• _Requirement_:
Reproduce the following rows word for word.

(Data entries)
=====

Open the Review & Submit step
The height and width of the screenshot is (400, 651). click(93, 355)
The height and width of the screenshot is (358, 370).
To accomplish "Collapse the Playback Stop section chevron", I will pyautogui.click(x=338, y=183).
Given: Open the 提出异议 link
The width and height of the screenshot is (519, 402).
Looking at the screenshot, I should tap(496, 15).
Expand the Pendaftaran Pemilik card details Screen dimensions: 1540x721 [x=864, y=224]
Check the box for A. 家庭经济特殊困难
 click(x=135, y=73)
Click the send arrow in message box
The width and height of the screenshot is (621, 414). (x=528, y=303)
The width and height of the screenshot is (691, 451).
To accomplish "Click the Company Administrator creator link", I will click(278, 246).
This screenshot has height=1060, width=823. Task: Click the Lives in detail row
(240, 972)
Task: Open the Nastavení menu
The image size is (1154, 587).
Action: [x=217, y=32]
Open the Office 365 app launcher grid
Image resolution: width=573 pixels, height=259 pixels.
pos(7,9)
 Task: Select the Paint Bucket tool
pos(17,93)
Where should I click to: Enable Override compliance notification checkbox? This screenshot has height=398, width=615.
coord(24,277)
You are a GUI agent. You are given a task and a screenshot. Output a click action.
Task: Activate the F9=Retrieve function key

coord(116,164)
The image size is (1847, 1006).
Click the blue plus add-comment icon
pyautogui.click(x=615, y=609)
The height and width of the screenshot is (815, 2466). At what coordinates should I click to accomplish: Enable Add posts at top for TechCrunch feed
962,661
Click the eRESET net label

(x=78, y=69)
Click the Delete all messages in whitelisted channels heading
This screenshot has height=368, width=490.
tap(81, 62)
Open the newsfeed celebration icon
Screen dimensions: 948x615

=====

• _Final answer_:
Open the Review & Submit step
The height and width of the screenshot is (400, 651). click(93, 355)
The height and width of the screenshot is (358, 370).
To accomplish "Collapse the Playback Stop section chevron", I will pyautogui.click(x=338, y=183).
Given: Open the 提出异议 link
The width and height of the screenshot is (519, 402).
Looking at the screenshot, I should tap(496, 15).
Expand the Pendaftaran Pemilik card details Screen dimensions: 1540x721 [x=864, y=224]
Check the box for A. 家庭经济特殊困难
 click(x=135, y=73)
Click the send arrow in message box
The width and height of the screenshot is (621, 414). (x=528, y=303)
The width and height of the screenshot is (691, 451).
To accomplish "Click the Company Administrator creator link", I will click(278, 246).
This screenshot has height=1060, width=823. Task: Click the Lives in detail row
(240, 972)
Task: Open the Nastavení menu
The image size is (1154, 587).
Action: [x=217, y=32]
Open the Office 365 app launcher grid
Image resolution: width=573 pixels, height=259 pixels.
pos(7,9)
 Task: Select the Paint Bucket tool
pos(17,93)
Where should I click to: Enable Override compliance notification checkbox? This screenshot has height=398, width=615.
coord(24,277)
You are a GUI agent. You are given a task and a screenshot. Output a click action.
Task: Activate the F9=Retrieve function key

coord(116,164)
The image size is (1847, 1006).
Click the blue plus add-comment icon
pyautogui.click(x=615, y=609)
The height and width of the screenshot is (815, 2466). At what coordinates should I click to accomplish: Enable Add posts at top for TechCrunch feed
962,661
Click the eRESET net label

(x=78, y=69)
Click the Delete all messages in whitelisted channels heading
This screenshot has height=368, width=490.
tap(81, 62)
Open the newsfeed celebration icon
Screen dimensions: 948x615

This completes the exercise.